*Extrait du texte*
^^^^^^^^
Le lecteur sera probablement étonné de la puérilité pathétique de toutes ces psychologies censées se coltiner avec une "perplexité" manifestement confectionnée pour la théorie des jeux et susceptible de recevoir l'adoubement des spécialistes de l'individualisme méthodologique. Nous saisissons mieux le regret de l'économiste Alfred Marshall : "Si j'avais une autre vie, je le consacrerais à la psychologie." On ne répètera jamais assez que ce sont des amateurs (souvent peu doués) en psychologie qui ont fondé l'économie néoclassique. Certains ont même pu penser que le coeur du problème économique, c'est la psychologie. C'est vrai... si celle-ci se réduit à des calculs de droguiste ou des facéties de pion d'internat. Pour faire plus moderne, et séduire les Cyber-Gédéons, les Turbo-Bécassines et autres Topazes post-modernes, il convient naturellement d'épicer avec de l'économétrie et de la théorie des jeux.
Sally :
D'après lui, donc, la seule propriété légitime est celle que tu gagnes à la sueur de ton front, ça veut donc dire que dans une société libertarienne il faudrait genre donner une certaine « somme de départ » fixe à toute personne parvenant à l'âge adulte, et supprimer toute notion d'héritage ? puisqu'un homme ne peut en aucun cas être responsable des actes de ses parents, et que donc il ne mérite pas ce qu'ils ont gagné.
Il y a deux variétés de libertariens, je pense. La première favorable à une taxation *totale* de l'héritage, pour un départ à égalité dans la vie (ceux là sont donc cohérents avec ce que tu dis). La seconde assimile l'héritage à un *don*, et le don est libre, etc... (Je crois que Faré est dans la deuxième catégorie).
^^^^^^^^
*Énoncé A*
D'après l'extrait, pour quelle raison la première variété de libertariens est-elle favorable à une taxation totale de l'héritage ? Répondez en une à trois phrases.
^^^^^^^^
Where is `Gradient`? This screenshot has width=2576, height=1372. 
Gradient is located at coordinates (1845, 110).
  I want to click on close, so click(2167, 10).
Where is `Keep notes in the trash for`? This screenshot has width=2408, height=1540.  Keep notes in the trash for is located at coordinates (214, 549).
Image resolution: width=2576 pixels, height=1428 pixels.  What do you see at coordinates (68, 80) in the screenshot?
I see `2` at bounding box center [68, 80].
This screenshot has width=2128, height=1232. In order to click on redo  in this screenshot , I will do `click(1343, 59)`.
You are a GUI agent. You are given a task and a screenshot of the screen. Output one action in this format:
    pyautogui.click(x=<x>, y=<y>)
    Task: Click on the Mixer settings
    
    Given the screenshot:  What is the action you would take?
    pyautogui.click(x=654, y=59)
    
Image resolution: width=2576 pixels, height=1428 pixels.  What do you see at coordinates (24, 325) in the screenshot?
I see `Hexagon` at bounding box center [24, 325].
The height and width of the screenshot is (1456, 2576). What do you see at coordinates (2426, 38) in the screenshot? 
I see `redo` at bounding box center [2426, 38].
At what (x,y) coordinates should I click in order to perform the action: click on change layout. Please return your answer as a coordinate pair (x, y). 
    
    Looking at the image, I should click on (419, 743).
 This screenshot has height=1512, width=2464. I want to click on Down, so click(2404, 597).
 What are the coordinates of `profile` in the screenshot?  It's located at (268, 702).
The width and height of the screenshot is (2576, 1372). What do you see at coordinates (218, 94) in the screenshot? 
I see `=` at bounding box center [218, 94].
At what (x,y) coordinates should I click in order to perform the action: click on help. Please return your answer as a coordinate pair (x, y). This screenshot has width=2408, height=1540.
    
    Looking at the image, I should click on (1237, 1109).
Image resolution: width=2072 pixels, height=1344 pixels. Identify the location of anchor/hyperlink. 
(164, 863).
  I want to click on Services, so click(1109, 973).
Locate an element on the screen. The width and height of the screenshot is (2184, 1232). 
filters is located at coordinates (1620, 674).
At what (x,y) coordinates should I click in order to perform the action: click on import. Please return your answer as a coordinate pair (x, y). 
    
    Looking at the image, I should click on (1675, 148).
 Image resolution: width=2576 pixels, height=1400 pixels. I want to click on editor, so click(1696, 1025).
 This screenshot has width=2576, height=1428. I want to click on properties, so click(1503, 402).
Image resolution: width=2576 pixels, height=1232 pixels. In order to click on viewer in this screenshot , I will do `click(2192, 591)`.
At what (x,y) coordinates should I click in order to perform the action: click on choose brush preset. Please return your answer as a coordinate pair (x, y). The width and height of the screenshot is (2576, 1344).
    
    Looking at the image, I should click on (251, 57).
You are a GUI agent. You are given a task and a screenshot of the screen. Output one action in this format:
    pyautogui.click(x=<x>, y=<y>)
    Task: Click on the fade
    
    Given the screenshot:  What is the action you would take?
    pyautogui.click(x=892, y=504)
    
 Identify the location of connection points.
^^^^^^^^
*Énoncé B*
Recopiez à l'identique les lignes du listing, depuis la ligne contenant « The width and height of the screenshot is (2576, 1372). » jusqu'à la ligne contenant « Looking at the image, I should click on (1237, 1109). », celle-ci comprise.

*Réponse correcte A*
Cette variété de libertariens veut une taxation totale de l'héritage pour assurer à chacun un départ à égalité dans la vie. Elle est donc cohérente avec la position de Sally.

*Réponse correcte B*
The width and height of the screenshot is (2576, 1372). What do you see at coordinates (218, 94) in the screenshot? 
I see `=` at bounding box center [218, 94].
At what (x,y) coordinates should I click in order to perform the action: click on help. Please return your answer as a coordinate pair (x, y). This screenshot has width=2408, height=1540.
    
    Looking at the image, I should click on (1237, 1109).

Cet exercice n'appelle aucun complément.